Neuroblastoma Cells Expressing the Noradrenaline Transporter Are Destroyed More Selectively by 6‐Fluorodopamine than by 6‐Hydroxydopamine

• Published in: Journal of neurochemistry Vol. 75; no. 2; pp. 511 - 520
• Main Authors: Seitz, Gabriele, Stegmann, Hartmut B, Jäger, Heidrun H, Schlude, Hans M, Wolburg, Hartwig, Roginsky, Vitaly A, Niethammer, Dietrich, Bruchelt, Gernot
• Format: Journal Article
• Language: English
• Published: Oxford UK Blackwell Science Ltd 01.08.2000
• Subjects: 6-fluorodopamine; 6‐Hydroxydopamine; Biological Transport; Carrier Proteins - genetics; Carrier Proteins - metabolism; Cell Survival - drug effects; Cell-Free System; DNA Damage; Dopamine - analogs & derivatives; Dopamine - chemical synthesis; Dopamine - metabolism; Dopamine - pharmacokinetics; Dopamine - toxicity; Dopamine beta-Hydroxylase - genetics; Electron paramagnetic resonance; Gene Expression Regulation, Neoplastic - drug effects; Humans; Kinetics; Neuroblastoma; Noradrenaline transporter; Norepinephrine - metabolism; Norepinephrine Plasma Membrane Transport Proteins; Oxidopamine - toxicity; Oxygen Consumption; Symporters; Tumor Cells, Cultured; Tyrosine 3-Monooxygenase - genetics
• ISSN: 0022-3042; 1471-4159
• DOI: 10.1046/j.1471-4159.2000.0750511.x

6‐Hydroxydopamine (6‐OHDA) has been used for lesioning catecholaminergic neurons and attempted purging of neuroblastoma cells from hematopoietic stem cells in autologous bone marrow transplantation (ABMT). Neurotoxicity is mediated primarily by reactive oxygen species. In ABMT, 6‐OHDA, as a purging agent, has been unsuccessful. At physiological pH it autooxidizes before targeted uptake, resulting in nonspecific cytotoxicity of nontarget cells. A catecholamine analogue, similar to 6‐OHDA but with a lower rate of autooxidation enabling uptake by target cells, is thus required. Electron paramagnetic resonance spectra in this study show that 6‐fluorodopamine (6‐FDA) hydrolyzes slowly to 6‐OHDA at physiological pH. Oxygen consumption, H2O2, and quinone production are found to be intermediate between those of 6‐OHDA and dopamine (DA). Relative neurotoxicity of these compounds was assessed by cell viability and DNA damage in the human neuroblastoma lines SH‐SY5Y and SK‐N‐LO, which express and lack the noradrenaline transporter, respectively. Specific uptake of DA and 6‐FDA by SH‐SY5Y cells was demonstrated by competitive m‐[131I]iodobenzylguanidine uptake inhibition.
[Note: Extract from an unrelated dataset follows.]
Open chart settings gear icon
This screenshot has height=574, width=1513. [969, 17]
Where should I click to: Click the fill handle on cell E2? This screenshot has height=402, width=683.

The competition by 6‐OHDA was low owing to rapid autooxidation during incubation with equal toxicity toward both cell types. 6‐FDA toxicity was preferential for SH‐SY5Y cells and reduced in the presence of desipramine, a catecholamine uptake inhibitor. We demonstrate that 6‐FDA cytotoxicity is more specific for cells expressing catecholamine reuptake systems than is 6‐OHDA cytotoxicity.